Monday, February 4, 2013

Feb. 4
The essay by James T. Sparrow discusses the evolving world of history and the internet. The difficulties many historians are having going from the physical realm of museums and collections to the digital age. In some respects I agree with the old school historians that need to see the real object to prove it's validity, but at the same time going to my computer and doing a search is much easier then the going to a library or archive. We also lose security and legitimacy, any nut job can create a website go and type in 9/11 and see what you get. The internet is far from a secure place Sparrows own project has been hacked(go to the special collections tab its the third collection "Here is New York"). Nevertheless the digital age is here good and bad we need to adapt. 

Monday, January 28, 2013

Jan. 28

Let's start with the little video clip of Eastern Stated Penitentiary as an historic site is it right that they should degrade themselves by opening up a seasonal "haunted" house? I say yes for two reasons the first being that they probably make more money in that month then the rest of the year and that money is used to preserve the site as a whole. Secondly some of the visitors might get interested in the building from their haunted visit and go back on a regular day. Plus i kinda want to go now.

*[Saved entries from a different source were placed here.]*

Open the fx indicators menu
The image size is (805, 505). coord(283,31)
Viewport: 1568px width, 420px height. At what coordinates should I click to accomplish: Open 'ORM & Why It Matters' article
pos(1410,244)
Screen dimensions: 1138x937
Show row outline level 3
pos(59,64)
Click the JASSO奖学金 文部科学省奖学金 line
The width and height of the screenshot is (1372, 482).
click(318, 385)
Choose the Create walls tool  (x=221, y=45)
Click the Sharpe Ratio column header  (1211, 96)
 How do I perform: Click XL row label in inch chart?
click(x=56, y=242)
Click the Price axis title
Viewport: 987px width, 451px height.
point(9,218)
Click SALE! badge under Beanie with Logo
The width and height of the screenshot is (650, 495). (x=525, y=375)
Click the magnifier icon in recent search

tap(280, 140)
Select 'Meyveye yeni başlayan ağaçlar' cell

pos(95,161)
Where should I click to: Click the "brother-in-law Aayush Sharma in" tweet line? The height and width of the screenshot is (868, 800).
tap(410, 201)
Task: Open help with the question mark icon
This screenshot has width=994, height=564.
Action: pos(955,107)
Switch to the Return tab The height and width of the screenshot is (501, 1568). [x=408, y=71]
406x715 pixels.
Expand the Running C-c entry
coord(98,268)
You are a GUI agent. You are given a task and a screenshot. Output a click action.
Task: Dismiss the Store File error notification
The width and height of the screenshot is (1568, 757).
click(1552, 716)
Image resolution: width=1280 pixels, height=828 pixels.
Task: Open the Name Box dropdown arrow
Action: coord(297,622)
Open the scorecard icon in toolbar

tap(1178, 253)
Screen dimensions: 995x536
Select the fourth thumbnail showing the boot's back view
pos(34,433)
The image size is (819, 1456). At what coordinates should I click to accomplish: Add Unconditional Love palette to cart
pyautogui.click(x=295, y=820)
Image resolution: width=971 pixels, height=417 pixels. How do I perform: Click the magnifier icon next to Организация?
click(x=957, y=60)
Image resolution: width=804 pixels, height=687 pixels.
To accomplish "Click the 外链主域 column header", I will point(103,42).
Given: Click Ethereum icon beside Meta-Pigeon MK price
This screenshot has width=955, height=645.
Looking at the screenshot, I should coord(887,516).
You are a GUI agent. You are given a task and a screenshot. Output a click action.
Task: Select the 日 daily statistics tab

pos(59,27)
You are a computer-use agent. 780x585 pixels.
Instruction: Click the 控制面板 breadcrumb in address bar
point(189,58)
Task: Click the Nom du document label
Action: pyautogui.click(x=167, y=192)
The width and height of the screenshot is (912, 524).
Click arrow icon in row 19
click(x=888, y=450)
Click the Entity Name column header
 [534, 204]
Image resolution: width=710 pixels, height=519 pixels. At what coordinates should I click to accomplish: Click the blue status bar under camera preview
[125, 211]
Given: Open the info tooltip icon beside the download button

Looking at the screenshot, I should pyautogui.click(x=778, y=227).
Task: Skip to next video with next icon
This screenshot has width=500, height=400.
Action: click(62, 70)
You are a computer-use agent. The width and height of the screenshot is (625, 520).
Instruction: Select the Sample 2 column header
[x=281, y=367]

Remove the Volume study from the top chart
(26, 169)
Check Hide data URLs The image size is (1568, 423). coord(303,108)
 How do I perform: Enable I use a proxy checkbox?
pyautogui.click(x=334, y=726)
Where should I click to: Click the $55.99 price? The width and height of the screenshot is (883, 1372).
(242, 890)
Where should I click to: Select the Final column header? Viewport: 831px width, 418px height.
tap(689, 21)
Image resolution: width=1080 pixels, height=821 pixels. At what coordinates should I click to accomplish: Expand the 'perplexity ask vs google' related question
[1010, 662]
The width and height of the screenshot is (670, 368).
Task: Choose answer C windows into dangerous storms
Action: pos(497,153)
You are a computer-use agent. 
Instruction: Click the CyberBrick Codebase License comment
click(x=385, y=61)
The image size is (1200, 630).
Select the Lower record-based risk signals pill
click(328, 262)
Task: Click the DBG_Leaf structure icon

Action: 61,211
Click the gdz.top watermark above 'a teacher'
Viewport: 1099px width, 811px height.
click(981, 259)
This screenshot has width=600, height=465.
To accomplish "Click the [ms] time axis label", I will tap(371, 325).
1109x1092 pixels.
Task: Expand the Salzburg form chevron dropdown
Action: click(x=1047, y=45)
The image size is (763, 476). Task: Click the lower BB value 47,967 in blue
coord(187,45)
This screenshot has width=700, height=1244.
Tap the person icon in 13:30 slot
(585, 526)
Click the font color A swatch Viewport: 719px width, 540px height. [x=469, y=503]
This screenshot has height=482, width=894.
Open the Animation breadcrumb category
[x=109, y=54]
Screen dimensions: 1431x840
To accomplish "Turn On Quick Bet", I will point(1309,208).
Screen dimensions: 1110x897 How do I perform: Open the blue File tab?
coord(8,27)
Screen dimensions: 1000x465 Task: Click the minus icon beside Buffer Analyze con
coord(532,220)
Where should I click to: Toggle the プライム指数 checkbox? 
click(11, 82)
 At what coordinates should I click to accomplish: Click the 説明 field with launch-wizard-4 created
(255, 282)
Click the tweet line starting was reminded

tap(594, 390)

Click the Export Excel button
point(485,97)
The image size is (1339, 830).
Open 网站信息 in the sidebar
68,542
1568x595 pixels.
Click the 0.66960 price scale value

Cebulas Open Letter and the response. It.s either very brave or very misguided to tell a southern woman museum coordinator that her history is wrong. That wasn't going to end well. While i agreed with the points made, it's hard to sway minds when it comes local history.

In Gardner and LaPaglia the first essay by Antoinette J. Lee tells us what it is to be an historical preservationist, the training needed and the difference between preservation and academia. Preservation historians are tasked with documenting, preserving and sharing the cultural significance.  Historical preservation is the crazy uncle of the history world looked down upon by the academics but more interesting to the outside world.
Mark Howell's essay on museum interpreters went over and effective exhibit and how one goes about setting it up. The need to reach your whole audience without alienating some. In that he talks about generational differences that need to be accounted for but I think it more then generational it's regional, spiritual and political differences that can be the major pitfalls.

Wallace's A History od Historic Preservation in the United States. Starts off by telling us that our forefathers didn't really care about saving their history, just a way of life. But by the 1880's onward there was growing interest for various reasons. The first two groups started for largely the same reason one in the Nirth and one in the South. To preserve their own personal identities as the ruling elite. Theses two movements had two different outcomes however the northerners needed to show that they were still important and so the NPS was born of there work. While the southerners wanted to save homes and surroundings that they new so historic districts were created and protected somewhat. The third group were the Fords and Rockefellers of the the world who were preserving their ideal America in the quaint rebuilt villages their money paid for. What struck me most was the movement in the 60's and 70's a re-urbanization of the middle class who had left the cites in the 40's and 50's. They came in under a guise of preserving historic places of bettering neighborhoods, but were in actuality displacing the original inhabitants of these buildings whose families may have lived there for generations. I was reminded of Indian relocation, to a much less violent and depressing extant, forcing less desirable out. Also the African Americans revolt against having their land made historic, because it wasn't in their history but in the white history.